§ SELECTED TEXT:
Start of Block

Hartford Courant (Sunday)

With Brian Daboll leading Big Blue, it’s a good time to be a fan

- By Mike Lupica Columnist

NEW YORK — We get the Giants back on Sunday. The Giants matter again, in January, for the first time in too long a time. These things don’t happen for them in September, even when they start off everything that has happened with a game they shouldn’t have won against the Titans, because the new coach laid it all on the line with a two-point, truth or dare, win or lose, conversion. These things don’t even happen against a bustout team like the Colts on the day the Giants made it back into the postseason.

It happens the way it happens on Sunday, in Minneapoli­s, as the Giants try to win the kind of underdog game they have won before at this time of year.

They did it under Bill Parcells and they did it under Tom Coughlin, who won as many Super Bowls as Parcells did. Now they try to do it under Brian Daboll, who has changed everything with the Giants sooner than either Parcells or Coughlin did before him.

This wasn’t supposed to happen, not this season. Sure, maybe next season, or the one after that. But now it has happened in real time. Daboll’s Giants have played as hard as anybody in the league from that first Sunday in Nashville, when the coach challenged them to change what really has been a loser narrative for far too long, and turned a once-proud franchise into a joke. It was Daboll’s way of saying that Ben McAdoo was gone and Pat Shurmur was gone and so was Joe Judge, whom Giants owners talked themselves into believing was some kind of new Lombardi.

Even when they had gone winless over four games and it looked as if the whole thing was about to fall apart, as if they might stumble toward the finish line the way so many other Giants teams have since that last Super Bowl over the Patriots in Indy, Daboll challenged them to be different, and better. And they were.

I don’t know that Brian Daboll will win Coach of the Year. There have been other dazzling coaching jobs around the NFL this season. Kyle Shanahan is working on his third quarterbac­k and the 49ers still haven’t lost in months and might win it all. Nick Sirianni was tremendous in Philly, and the Eagles might have gone 16-1 if Jalen Hurts hadn’t gotten hurt. But no one has coached his team better than Daboll has as a rookie.

End of Block

§ RECORDS:
Start of Block

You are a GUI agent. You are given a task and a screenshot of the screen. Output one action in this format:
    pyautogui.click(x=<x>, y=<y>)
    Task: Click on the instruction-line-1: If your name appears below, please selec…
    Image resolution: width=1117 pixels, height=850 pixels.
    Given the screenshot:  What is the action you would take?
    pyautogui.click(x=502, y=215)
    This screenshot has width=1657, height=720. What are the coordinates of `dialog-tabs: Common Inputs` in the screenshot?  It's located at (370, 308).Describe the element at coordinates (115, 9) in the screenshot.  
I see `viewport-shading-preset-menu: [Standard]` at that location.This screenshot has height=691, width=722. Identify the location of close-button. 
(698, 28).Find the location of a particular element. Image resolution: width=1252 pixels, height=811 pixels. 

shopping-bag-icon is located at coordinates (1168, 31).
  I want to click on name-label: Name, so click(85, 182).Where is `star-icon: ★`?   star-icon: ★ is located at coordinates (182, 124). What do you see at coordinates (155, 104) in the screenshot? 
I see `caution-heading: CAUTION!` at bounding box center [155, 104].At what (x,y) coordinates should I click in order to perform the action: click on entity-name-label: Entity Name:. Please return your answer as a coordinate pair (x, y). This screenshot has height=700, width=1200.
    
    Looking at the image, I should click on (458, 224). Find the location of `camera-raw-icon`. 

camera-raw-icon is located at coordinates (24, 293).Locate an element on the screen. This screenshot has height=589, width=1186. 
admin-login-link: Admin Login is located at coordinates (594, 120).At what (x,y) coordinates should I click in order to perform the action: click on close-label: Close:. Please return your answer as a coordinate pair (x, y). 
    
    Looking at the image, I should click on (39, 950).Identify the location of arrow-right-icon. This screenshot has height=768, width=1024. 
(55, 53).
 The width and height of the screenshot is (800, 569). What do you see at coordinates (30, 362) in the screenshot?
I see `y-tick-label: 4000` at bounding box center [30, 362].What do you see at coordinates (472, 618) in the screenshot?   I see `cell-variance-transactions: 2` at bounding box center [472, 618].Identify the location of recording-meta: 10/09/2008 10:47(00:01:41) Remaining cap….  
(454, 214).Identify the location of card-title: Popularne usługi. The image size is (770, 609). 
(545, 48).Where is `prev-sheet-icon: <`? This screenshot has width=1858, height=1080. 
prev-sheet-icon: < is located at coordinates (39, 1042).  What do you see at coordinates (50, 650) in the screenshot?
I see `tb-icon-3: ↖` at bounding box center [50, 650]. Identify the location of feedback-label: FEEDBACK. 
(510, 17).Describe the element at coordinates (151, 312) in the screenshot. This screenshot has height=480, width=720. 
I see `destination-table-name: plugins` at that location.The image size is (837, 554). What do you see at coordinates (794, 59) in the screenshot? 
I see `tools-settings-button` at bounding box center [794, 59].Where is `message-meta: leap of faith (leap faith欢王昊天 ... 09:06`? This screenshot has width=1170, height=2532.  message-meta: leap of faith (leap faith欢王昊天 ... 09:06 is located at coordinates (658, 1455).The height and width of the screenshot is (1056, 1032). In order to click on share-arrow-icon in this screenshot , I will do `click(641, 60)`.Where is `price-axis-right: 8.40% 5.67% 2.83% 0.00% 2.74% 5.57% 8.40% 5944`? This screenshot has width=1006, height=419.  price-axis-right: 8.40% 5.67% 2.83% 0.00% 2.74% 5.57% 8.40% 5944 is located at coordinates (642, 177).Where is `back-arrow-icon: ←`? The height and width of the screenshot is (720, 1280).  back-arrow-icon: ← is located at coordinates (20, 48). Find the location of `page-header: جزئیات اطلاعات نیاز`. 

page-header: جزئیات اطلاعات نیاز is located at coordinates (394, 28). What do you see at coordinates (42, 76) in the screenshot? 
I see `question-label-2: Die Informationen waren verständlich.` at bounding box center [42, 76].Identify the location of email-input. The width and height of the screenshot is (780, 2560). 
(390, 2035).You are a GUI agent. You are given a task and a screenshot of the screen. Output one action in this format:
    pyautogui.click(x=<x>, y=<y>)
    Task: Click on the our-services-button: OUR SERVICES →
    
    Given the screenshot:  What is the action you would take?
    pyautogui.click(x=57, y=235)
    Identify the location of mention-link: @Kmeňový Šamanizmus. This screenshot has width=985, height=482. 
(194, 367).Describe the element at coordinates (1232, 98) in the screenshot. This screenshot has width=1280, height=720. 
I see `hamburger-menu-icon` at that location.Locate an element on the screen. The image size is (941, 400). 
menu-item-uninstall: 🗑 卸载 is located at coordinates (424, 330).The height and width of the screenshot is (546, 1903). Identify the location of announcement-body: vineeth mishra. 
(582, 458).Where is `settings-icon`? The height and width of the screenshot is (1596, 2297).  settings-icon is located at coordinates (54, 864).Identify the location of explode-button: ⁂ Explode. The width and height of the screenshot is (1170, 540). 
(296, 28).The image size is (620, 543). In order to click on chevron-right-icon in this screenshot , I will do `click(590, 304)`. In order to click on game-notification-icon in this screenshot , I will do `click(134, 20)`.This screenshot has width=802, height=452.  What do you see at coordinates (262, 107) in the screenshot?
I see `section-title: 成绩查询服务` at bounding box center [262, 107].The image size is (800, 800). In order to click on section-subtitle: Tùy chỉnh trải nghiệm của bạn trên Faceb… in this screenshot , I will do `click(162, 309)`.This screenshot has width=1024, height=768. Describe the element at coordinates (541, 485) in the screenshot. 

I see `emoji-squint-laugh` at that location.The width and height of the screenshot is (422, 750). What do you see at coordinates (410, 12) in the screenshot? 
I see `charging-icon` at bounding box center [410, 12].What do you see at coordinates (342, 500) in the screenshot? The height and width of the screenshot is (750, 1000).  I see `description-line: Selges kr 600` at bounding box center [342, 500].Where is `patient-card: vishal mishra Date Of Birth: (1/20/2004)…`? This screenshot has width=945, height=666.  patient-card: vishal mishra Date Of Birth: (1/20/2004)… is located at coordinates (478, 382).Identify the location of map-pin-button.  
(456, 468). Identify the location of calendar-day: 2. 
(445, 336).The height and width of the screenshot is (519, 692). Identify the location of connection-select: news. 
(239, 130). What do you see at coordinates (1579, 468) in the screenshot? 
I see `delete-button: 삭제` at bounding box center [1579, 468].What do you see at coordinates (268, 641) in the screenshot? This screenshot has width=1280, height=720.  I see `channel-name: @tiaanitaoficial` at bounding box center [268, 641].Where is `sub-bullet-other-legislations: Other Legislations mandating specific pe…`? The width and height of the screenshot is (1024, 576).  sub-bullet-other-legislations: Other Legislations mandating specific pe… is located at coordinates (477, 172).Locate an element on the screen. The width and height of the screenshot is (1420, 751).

End of Block

§ WORK ITEM A: Under which two earlier coaches does the Giants column say the team won underdog games at this time of year?
§ WORK ITEM B: Explain why the Giants column is unsure that Brian Daboll will win Coach of the Year.
The entries were taken from a different source than the text above them.

§ EXERCISE OUTPUT A: Bill Parcells and Tom Coughlin.

§ EXERCISE OUTPUT B: Other coaches around the NFL have also done dazzling work this season. Kyle Shanahan has the 49ers winning on their third quarterback, and Nick Sirianni was tremendous with the Eagles.